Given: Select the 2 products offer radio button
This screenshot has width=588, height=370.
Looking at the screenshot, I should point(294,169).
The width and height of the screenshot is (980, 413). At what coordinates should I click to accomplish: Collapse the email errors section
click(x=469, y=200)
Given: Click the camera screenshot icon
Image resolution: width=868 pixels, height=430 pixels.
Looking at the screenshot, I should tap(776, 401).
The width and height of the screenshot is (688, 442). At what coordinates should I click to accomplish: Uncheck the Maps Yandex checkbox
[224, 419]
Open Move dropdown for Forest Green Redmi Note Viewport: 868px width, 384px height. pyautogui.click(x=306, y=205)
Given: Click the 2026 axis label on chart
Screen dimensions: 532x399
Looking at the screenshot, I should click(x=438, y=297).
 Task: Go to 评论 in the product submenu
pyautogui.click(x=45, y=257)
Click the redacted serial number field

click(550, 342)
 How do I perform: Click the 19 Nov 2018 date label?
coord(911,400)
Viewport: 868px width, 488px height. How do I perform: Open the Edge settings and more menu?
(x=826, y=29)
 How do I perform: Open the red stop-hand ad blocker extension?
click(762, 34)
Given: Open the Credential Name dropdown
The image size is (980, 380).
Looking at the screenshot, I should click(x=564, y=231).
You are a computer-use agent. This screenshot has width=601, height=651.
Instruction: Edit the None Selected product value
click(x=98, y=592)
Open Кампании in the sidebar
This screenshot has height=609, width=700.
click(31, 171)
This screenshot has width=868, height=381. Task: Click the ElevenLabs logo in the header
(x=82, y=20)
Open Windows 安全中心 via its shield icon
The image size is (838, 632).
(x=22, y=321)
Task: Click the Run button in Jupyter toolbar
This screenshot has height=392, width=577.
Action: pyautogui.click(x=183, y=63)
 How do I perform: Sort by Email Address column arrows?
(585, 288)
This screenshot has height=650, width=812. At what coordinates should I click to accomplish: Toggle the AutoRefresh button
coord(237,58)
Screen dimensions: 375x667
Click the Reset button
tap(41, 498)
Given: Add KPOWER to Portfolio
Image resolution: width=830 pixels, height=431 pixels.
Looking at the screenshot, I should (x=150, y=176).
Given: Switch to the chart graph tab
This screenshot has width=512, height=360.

※

WHAT YOU SHOULD DO:
An exact copy of the lines from the one containing "Screen dimensions: 375x667" through the last line of the material, both included, is to be printed, and nothing else.

SOLUTION TO THIS TASK:
Screen dimensions: 375x667
Click the Reset button
tap(41, 498)
Given: Add KPOWER to Portfolio
Image resolution: width=830 pixels, height=431 pixels.
Looking at the screenshot, I should (x=150, y=176).
Given: Switch to the chart graph tab
This screenshot has width=512, height=360.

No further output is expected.